Key Points on Pre-Existing Conditions and Medicare Advantage Enrollment

In summary, here are some of the key facts to know regarding applying for a Medicare Advantage Plan if you have pre-existing health conditions:

·        Medicare Advantage Plans cannot legally reject your enrollment application or charge you more due to pre-existing conditions.

·        However, plan provider networks and treatment protocols can limit options for where and how you receive care.

·        Joining a Medigap Plan when first eligible for Medicare safeguards access later if you need to exit Medicare Advantage.

·        Pre-existing conditions can prevent enrolling in affordable Medigap policies if you wait too long.

·        Choose Medicare Advantage Plans carefully to ensure adequate provider choice and coverage for your conditions.

·        Weigh the appeal of low costs against potential plan restrictions that could impact your care quality and choices.

Carefully evaluating how Medicare Advantage Plans approach pre-existing conditions allows making an informed enrollment decision. While outright denial of coverage isn't allowed, factoring in benefits, provider access, prescription coverage, and costs aids in selecting advantageous coverage you can rely on.

We’re Here to Help

You do not have to spend hours reading articles on the internet to get answers to your Medicare questions. Give the licensed insurance agents at Bourgeois Insurance a Call at (985) 803-8999. You will get the answers you seek in a matter of minutes, with no pressure and no sales pitch. We are truly here to help.


When does a Medicare Advantage Plan deny coverage?

 A Medicare Advantage Plan may deny coverage in certain situations, such as when the requested service or treatment is not deemed medically necessary or when it is not covered under the plan's benefits.

Can a Medicare Supplement Plan deny coverage?

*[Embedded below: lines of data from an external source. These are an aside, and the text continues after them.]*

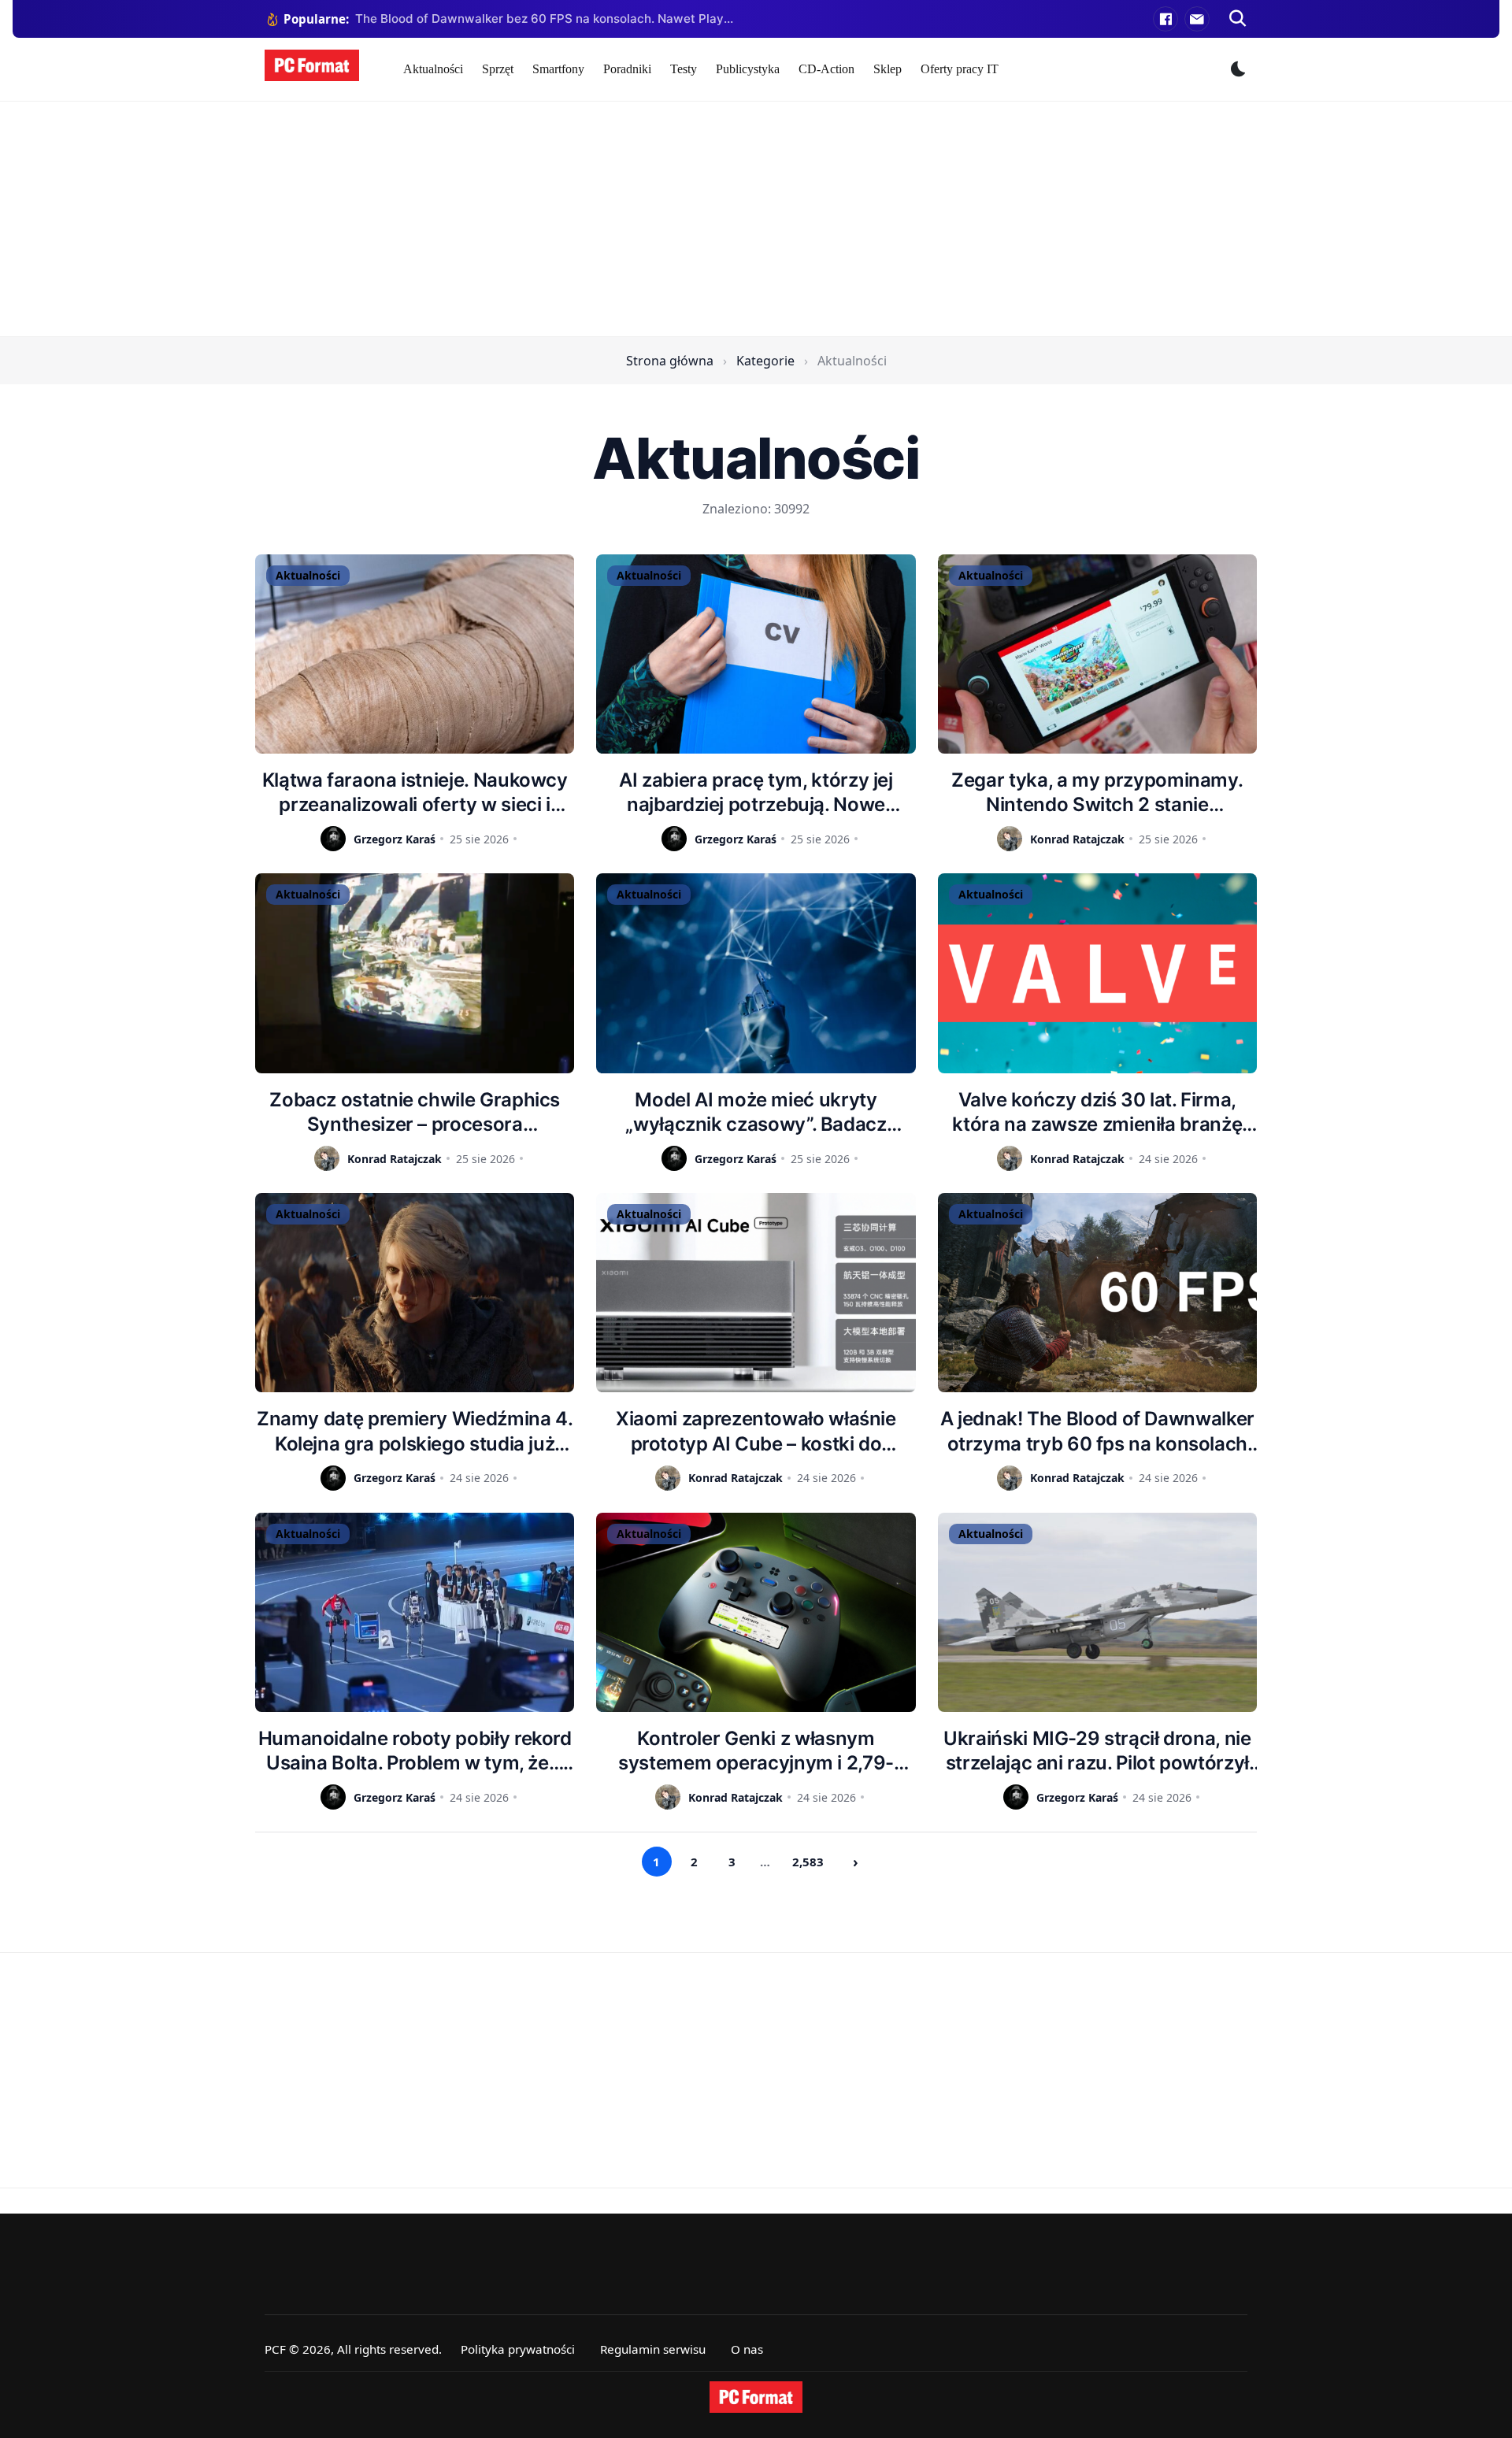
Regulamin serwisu (653, 2349)
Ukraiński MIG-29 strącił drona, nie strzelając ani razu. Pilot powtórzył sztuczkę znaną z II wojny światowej (1097, 1751)
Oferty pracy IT (960, 69)
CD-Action (826, 69)
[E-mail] (1197, 18)
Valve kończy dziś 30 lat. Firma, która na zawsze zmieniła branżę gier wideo (1097, 1112)
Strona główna (669, 360)
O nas (747, 2349)
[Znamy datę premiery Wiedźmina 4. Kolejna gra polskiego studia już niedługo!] (414, 1292)
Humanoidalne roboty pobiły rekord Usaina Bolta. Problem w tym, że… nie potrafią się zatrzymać (415, 1751)
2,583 (808, 1861)
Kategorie (765, 360)
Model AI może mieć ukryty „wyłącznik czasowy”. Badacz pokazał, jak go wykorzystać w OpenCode (756, 1112)
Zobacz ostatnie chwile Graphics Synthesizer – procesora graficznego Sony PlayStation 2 (414, 1112)
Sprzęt (497, 69)
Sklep (887, 69)
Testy (683, 69)
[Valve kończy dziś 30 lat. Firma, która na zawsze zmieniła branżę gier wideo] (1097, 973)
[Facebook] (1165, 18)
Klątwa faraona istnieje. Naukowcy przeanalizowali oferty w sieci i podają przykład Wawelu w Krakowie (415, 793)
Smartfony (558, 69)
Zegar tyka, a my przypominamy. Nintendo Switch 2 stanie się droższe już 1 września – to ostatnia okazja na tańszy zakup (1097, 793)
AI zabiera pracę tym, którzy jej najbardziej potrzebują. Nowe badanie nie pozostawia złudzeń (756, 793)
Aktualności (433, 69)
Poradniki (627, 69)
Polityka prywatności (518, 2349)
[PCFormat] (756, 2397)
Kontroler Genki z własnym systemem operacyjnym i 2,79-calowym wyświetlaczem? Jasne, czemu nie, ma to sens (756, 1751)
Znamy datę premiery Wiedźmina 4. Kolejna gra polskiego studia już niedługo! (415, 1431)
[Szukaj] (1237, 18)
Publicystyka (748, 69)
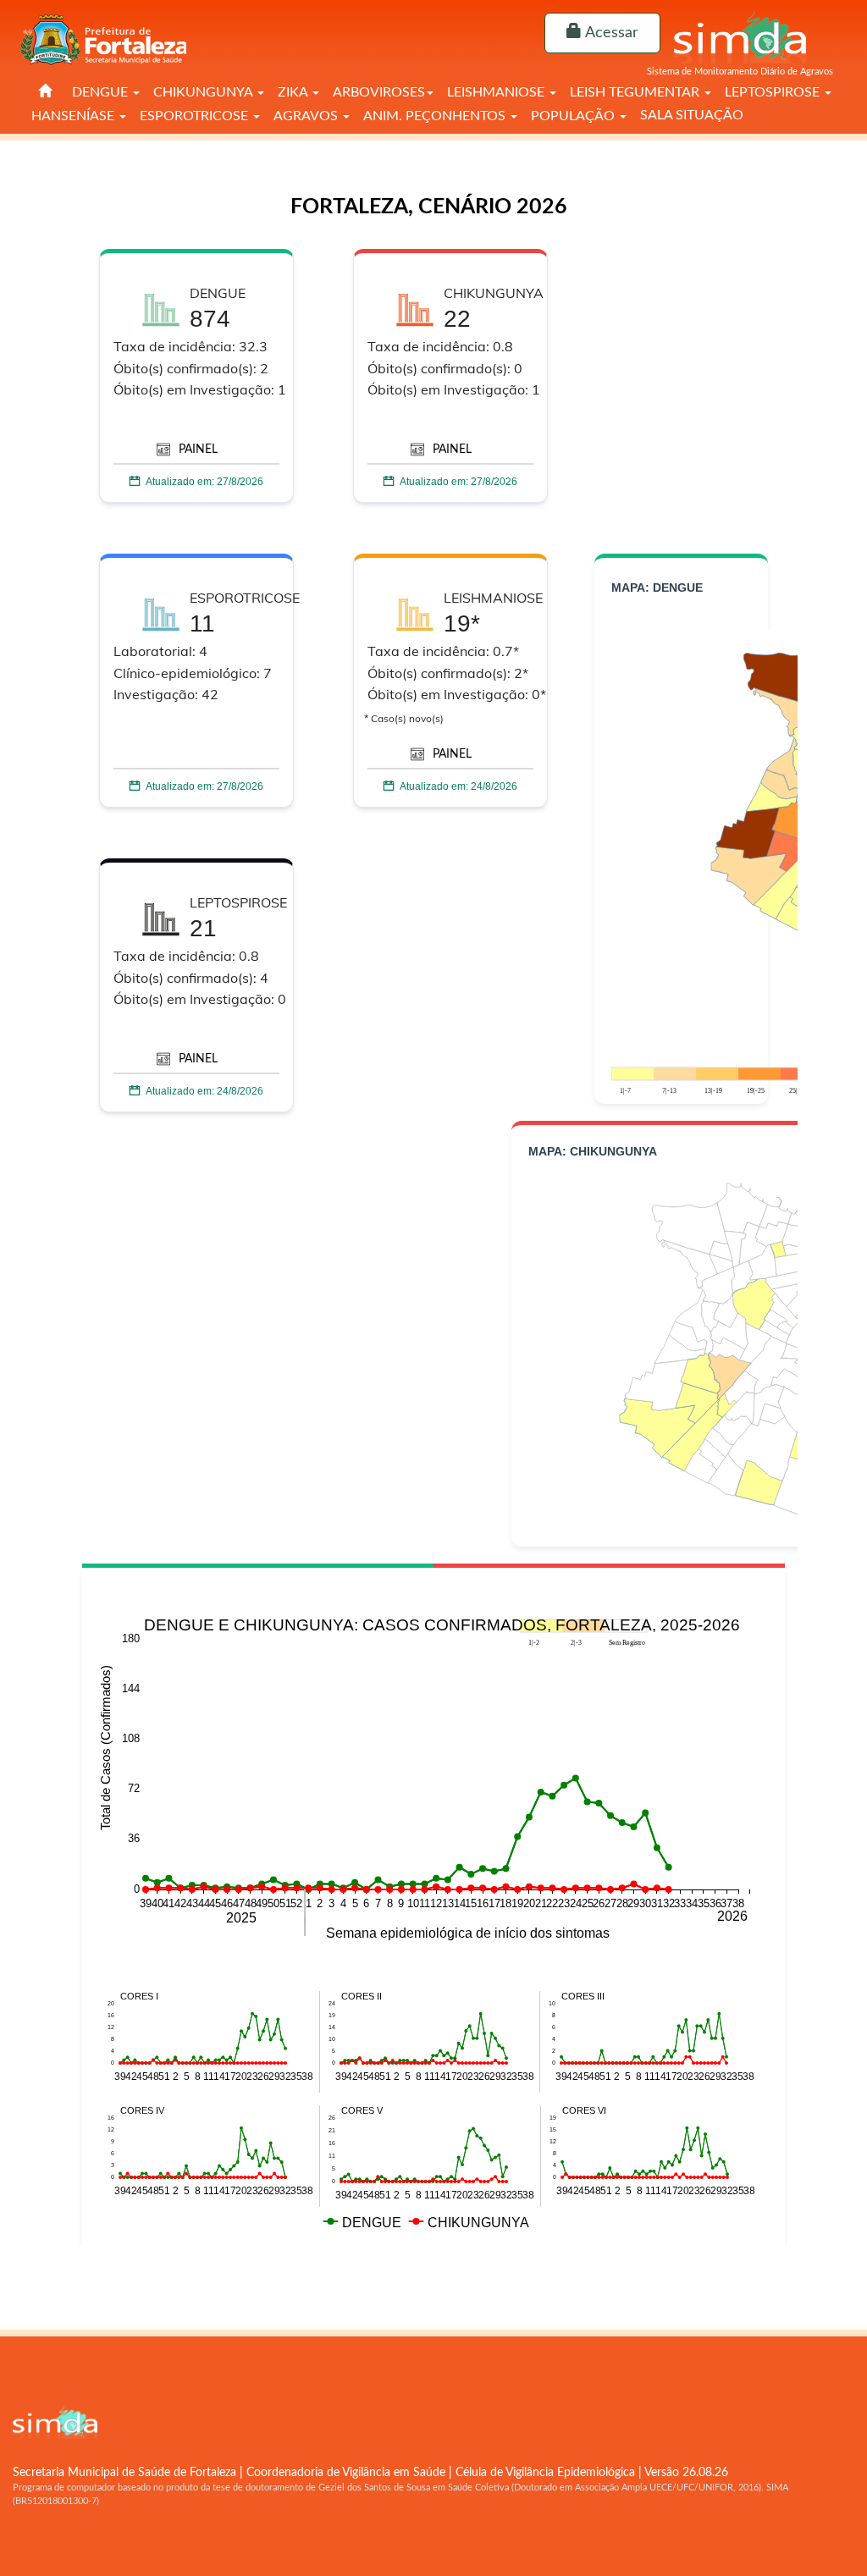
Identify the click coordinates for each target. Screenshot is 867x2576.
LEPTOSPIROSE (774, 92)
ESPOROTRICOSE (195, 116)
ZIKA (294, 92)
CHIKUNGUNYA (204, 92)
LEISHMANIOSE (497, 92)
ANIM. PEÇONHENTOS (436, 116)
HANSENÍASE (74, 116)
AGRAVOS (307, 116)
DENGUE (101, 92)
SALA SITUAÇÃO (691, 115)
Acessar (610, 33)
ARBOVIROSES (379, 92)
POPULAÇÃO (574, 116)
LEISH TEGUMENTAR (636, 92)
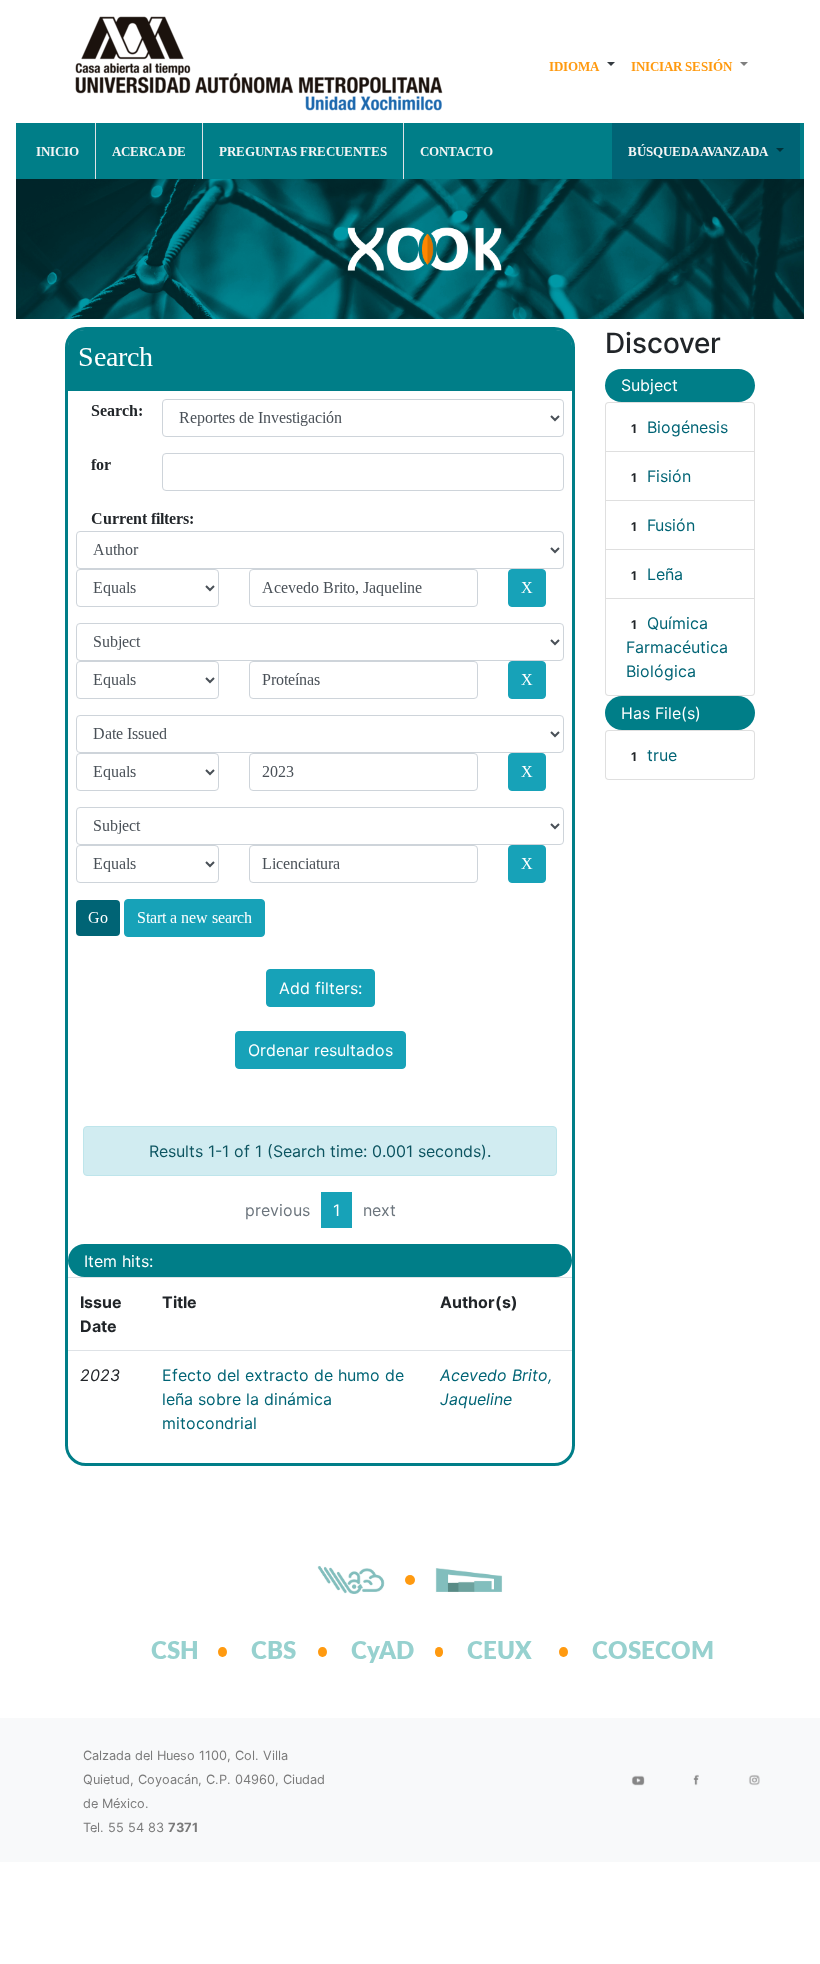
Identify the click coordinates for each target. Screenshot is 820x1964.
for (98, 464)
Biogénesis (687, 427)
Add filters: (320, 988)
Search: (98, 410)
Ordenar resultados (320, 1050)
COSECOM (631, 1652)
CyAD (382, 1652)
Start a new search (194, 917)
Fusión (671, 525)
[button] (582, 66)
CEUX (499, 1652)
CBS (273, 1652)
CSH (175, 1652)
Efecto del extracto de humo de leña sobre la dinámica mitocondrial (283, 1399)
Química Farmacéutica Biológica (677, 647)
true (662, 755)
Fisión (669, 476)
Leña (665, 574)
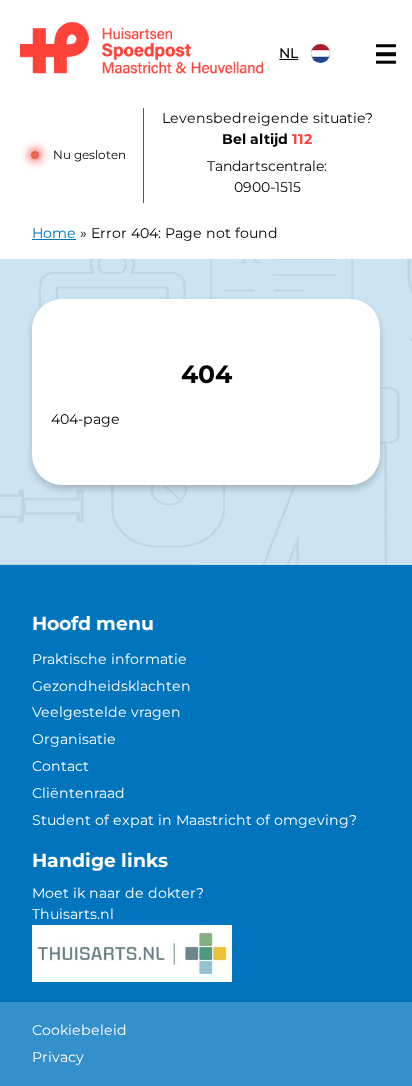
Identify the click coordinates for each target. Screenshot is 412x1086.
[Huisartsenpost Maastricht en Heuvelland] (141, 49)
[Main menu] (386, 54)
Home (54, 233)
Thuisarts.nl (73, 914)
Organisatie (74, 739)
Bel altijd (267, 139)
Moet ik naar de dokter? (118, 893)
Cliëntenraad (78, 793)
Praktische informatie (109, 659)
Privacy (58, 1057)
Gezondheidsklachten (111, 686)
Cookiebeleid (79, 1030)
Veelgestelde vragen (106, 712)
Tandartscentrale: (267, 176)
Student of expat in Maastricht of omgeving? (194, 820)
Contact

 No, Medicare Supplement Plans, also known as Medigap Plans, cannot deny coverage for pre-existing conditions if you enroll during your Medigap open enrollment period.

What is the Medicare Advantage open enrollment period?

The Medicare Advantage open enrollment period is a time when you can switch from one Medicare Advantage Plan to another or switch from a Medicare Advantage Plan back to Original Medicare. It typically occurs from January 1 to March 31 each year.

Can Medicare Advantage Plans deny coverage for pre-existing conditions?

 Medicare Advantage Plans are not allowed to deny coverage for pre-existing conditions. They are required to cover all services covered by Original Medicare except for hospice care.

What should I do if my Medicare Advantage Plan denies coverage?

 If your Medicare Advantage Plan denies coverage for a service or treatment, you have the right to appeal the decision. Contact your plan or a Medicare Advantage representative to get more information on the appeals process.

Can insurance companies deny coverage under a Medicare Advantage Plan?

 Yes, insurance companies offering Medicare Advantage Plans can deny coverage in certain circumstances, such as if the requested service is not medically necessary or not covered under the plan's benefits.

Can I be denied a Medigap Plan?

 Insurance companies are allowed to deny you a Medigap Plan if you have a pre-existing condition, except during your Medigap open enrollment period or guaranteed issue rights.

Can Medicare Advantage Plans deny coverage for prescription drugs?

 Medicare Advantage Plans are required to offer prescription drug coverage, but they may have a formulary that determines which drugs are covered. If a specific drug is not listed in the plan's formulary, it may be denied coverage.

Are there any circumstances where Medicare Advantage Plans can deny coverage?

 Medicare Advantage Plans may deny coverage if the requested service or treatment is not deemed medically necessary, not covered under the plan's benefits, or if you have not followed the plan's prior authorization requirements.

Can I be denied coverage when signing up for Original Medicare Plan and Medicare Advantage?

 Medicare Advantage Plans cannot deny you coverage based on your health status when you are initially enrolling in a plan, as long as you meet the eligibility requirements for Medicare.